En cela, elle est soutenue par Alexander Rieper, directeur de Friedrich Naumann Tunisie, qui engage les universités à se pencher sur les problèmes de langue, de l’esprit d’équipe et de la capacité à résoudre des problèmes. C’est Karim Kharrat qui résume le principe de cette demande en compétences non conventionnelles en soulignant que, plus la PME est jeune, plus elle a besoin de gens qui prennent de l’initiative et plus elle avance, elle a besoin de gens qui adoptent le travail d’équipe. Et, selon lui, les créatifs et ceux qui réfléchissent out of the box restent un must tous secteurs confondus, et c’est pour cela que la définition des compétences avec une plus grande précision est incontournable pour une prochaine mouture. Dans le même esprit, les recommandations de l’étude insistent sur 4 points : proximité avec les entreprises, travail sur les référentiels de compétences, travail sur le leadership, renforcement de certaines filières en haute demande.

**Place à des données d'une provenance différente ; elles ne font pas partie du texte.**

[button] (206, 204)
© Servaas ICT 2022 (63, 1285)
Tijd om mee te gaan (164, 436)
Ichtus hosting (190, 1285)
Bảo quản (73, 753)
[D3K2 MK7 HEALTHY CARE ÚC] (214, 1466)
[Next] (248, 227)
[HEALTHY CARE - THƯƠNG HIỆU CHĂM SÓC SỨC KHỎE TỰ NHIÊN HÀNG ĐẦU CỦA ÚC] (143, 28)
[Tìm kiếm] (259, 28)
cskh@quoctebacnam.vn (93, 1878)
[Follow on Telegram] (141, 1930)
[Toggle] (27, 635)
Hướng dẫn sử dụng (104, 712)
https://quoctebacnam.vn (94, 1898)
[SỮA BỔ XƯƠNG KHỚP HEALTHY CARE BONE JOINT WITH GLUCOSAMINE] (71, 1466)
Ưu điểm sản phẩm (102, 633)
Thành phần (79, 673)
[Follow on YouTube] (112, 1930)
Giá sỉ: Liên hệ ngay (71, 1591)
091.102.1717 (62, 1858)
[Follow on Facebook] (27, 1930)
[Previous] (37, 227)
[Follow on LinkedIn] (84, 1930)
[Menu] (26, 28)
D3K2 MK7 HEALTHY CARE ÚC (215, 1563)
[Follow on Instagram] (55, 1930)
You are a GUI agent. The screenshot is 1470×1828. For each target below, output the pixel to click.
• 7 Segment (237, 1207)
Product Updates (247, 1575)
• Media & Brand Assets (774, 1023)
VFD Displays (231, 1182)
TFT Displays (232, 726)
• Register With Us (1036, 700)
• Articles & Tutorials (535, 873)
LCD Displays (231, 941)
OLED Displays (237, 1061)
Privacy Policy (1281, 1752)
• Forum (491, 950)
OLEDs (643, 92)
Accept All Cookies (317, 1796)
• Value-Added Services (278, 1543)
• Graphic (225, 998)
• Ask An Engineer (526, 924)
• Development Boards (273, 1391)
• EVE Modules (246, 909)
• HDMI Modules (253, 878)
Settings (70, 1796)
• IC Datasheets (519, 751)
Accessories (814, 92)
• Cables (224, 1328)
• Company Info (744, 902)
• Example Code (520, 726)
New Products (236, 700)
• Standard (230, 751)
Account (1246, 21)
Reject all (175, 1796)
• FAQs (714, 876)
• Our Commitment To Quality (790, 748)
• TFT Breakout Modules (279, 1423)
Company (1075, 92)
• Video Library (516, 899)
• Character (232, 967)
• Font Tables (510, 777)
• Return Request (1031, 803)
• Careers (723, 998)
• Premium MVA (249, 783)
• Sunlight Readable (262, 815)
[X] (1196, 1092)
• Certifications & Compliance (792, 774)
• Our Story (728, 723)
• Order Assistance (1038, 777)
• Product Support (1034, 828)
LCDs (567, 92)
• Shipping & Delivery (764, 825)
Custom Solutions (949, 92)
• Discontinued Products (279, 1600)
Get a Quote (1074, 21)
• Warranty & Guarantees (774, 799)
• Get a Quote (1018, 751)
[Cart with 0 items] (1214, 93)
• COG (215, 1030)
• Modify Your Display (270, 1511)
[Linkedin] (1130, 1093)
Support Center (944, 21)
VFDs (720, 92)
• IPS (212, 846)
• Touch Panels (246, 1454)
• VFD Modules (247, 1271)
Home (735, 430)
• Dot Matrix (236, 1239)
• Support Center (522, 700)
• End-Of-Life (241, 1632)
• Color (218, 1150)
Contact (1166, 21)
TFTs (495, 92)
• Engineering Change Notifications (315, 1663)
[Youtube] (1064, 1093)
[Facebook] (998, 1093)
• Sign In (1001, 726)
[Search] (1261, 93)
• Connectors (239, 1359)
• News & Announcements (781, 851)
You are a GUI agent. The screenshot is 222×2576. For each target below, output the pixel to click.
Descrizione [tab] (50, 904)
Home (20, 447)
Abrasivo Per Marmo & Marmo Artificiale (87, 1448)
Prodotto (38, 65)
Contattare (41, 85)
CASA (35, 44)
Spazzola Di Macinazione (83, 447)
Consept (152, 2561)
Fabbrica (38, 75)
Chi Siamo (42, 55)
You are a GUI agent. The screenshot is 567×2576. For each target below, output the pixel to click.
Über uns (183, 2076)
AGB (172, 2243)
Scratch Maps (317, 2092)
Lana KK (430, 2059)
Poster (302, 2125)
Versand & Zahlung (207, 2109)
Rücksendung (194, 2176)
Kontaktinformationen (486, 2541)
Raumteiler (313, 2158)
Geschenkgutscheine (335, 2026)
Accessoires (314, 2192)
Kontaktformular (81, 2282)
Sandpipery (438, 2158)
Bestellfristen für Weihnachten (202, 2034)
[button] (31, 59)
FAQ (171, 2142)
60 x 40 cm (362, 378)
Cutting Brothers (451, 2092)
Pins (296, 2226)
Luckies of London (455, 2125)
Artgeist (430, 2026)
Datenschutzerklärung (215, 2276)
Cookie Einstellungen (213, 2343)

Derrière le rideau, une notoriété à défricher !
N’ayons pas peur des mots ; les données mises en scène dans l’étude sont de l’or en barres pour les doyens des universités et les départements gouvernementaux liés à l’enseignement supérieur. D’abord, parce que c’est la toute première fois que ce genre de correspondance terme à terme entre universités et entreprises est abordé d’une manière aussi systématique.
Ensuite, quand on soulève le rideau, par les possibilités d’une explication de l’absence de nos universités dans les grands palmarès internationaux. Une simple interrogation : Si nous sommes ainsi exclus du classement de Shanghai et consorts, ne serait-ce pas parce que nous n’avons pas, en Tunisie, un classement national digne de ce nom à proposer aux enquêteurs? Et, dans ce cas, pourquoi l’étude n’est-elle pas allée au bout de cette logique ?
C’est Sahar Mechri qui répond à la question : “L’idée de départ était de réaliser le classement des universités privées. Nous sommes évidemment partis de ce qui se passe dans le monde et nous avons suivi toutes les étapes, à commencer par un questionnaire où nous nous sommes inspirés du classement de Shanghai ainsi que d’autres pour lesquels toutes les réponses doivent être accompagnées d’arguments. C’est alors que nous nous sommes heurtés à l’opinion de certains de nos interlocuteurs qui nous ont clairement fait comprendre qu’ils ne participeraient au classement que si les universités publiques étaient également concernées. En vérité, les retours ont été modestes même si, lors des va-et-vient, certains comme Dauphine ont été très coopératifs. Pour tout dire, nous ne pouvons pas réaliser un classement avec seulement une demi-douzaine d’universités.’’
Cela a le mérite d’être clair… mais, comme elle le souligne, ce qui est regrettable dans tout cela, c’est que le champ de la notoriété de nos universités n’a pas été suffisamment défriché à l’occasion de cette première radioscopie alors que le paysage universitaire tunisien affiche une richesse incontestable avec 193 établissements publics et 76 universités privées.